Paris, le 6 octobre 2001 - Le 9 octobre 1981, la loi 81-908 proclame l'abolition de la peine de mort sur le territoire français. Ce week-end, Paris célèbre cet anniversaire par des débats et des lectures. Mais hier soir, c'est un grand concert qui a ouvert le feu. Beaucoup de conviction et d'émotion de la part des artistes présents autour de l'instigateur de cette loi, l'ancien ministre de la justice Robert Badinter.
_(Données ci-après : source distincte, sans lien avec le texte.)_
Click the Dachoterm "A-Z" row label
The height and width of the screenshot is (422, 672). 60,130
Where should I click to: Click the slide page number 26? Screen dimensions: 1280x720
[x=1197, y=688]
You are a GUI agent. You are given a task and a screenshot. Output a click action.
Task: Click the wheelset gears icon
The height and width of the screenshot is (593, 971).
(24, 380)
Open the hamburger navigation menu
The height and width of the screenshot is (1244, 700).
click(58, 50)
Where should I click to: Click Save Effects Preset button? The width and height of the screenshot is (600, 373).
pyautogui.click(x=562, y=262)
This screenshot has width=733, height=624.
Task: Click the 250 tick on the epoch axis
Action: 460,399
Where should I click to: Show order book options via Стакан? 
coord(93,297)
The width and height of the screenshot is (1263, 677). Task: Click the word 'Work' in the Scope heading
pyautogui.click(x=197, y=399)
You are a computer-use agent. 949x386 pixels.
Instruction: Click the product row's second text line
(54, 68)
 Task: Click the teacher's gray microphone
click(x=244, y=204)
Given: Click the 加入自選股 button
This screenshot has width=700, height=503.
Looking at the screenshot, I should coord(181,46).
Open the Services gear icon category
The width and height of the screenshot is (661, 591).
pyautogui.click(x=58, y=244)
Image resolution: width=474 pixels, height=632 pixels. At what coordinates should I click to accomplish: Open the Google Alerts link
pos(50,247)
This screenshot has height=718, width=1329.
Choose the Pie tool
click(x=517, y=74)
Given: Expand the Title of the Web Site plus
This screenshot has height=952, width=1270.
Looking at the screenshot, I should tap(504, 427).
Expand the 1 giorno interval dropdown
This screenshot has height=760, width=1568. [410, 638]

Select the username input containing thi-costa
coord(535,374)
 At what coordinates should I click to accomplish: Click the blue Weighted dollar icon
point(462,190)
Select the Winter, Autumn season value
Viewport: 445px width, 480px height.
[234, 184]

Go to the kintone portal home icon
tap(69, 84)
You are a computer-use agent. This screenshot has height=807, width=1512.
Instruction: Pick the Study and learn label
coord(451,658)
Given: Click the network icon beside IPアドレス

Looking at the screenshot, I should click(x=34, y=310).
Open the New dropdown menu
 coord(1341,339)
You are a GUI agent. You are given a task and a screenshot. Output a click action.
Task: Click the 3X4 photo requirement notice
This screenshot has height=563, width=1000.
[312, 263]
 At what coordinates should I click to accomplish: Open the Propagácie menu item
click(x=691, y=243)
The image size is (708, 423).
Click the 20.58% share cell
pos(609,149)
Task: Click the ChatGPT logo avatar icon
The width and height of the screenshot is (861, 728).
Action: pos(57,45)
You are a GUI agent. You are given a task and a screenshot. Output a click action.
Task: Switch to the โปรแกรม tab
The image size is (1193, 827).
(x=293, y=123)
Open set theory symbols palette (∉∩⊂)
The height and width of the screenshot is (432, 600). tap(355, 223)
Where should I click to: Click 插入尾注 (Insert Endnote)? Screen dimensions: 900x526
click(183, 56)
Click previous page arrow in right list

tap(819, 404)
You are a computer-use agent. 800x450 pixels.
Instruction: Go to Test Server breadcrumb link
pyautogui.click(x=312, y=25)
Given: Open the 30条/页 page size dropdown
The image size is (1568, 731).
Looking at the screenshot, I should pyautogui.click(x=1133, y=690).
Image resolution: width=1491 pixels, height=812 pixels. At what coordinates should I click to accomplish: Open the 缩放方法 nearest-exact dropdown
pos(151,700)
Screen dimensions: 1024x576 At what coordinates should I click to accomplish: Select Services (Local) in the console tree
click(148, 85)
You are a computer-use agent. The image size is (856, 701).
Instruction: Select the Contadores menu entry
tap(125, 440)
Ce fut une longue et difficile bataille.
En septembre 1981, alors que quatre mois plus tôt vient d'être élu François Mitterrand à la présidence de la République, une majorité de Français¹ se déclare encore pour la peine de mort. Pourtant, quelques jours plus tard, après d'éprouvants discours devant l'Assemblée et le Sénat, Robert Badinter, avocat et ministre de la justice d'alors, obtient le vote de son abolition. Date historique s'il en est dans un pays qui, depuis la Révolution française, n'a eu de cesse de débattre de cette question. En dépit de partisans prestigieux tels Victor Hugo, Jean Jaurès ou Albert Camus, l'abolition a, en 200 ans, butté devant une quarantaine de propositions de loi.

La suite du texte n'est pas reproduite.